**Work order**
Repeat verbatim, and only, the lines of the data below, beginning at the line that contains "Task: Expand プレハブ開発者向け設定 foldout" and stopping after the line that contains "This screenshot has".

**Records**
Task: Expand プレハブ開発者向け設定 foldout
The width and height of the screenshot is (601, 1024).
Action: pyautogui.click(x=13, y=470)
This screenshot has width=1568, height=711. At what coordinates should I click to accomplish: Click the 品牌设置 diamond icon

==

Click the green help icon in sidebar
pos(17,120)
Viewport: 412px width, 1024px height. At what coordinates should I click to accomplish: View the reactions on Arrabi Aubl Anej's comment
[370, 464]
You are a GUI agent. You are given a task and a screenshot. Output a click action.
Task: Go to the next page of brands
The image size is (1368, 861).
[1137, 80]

**Output**
Task: Expand プレハブ開発者向け設定 foldout
The width and height of the screenshot is (601, 1024).
Action: pyautogui.click(x=13, y=470)
This screenshot has width=1568, height=711. At what coordinates should I click to accomplish: Click the 品牌设置 diamond icon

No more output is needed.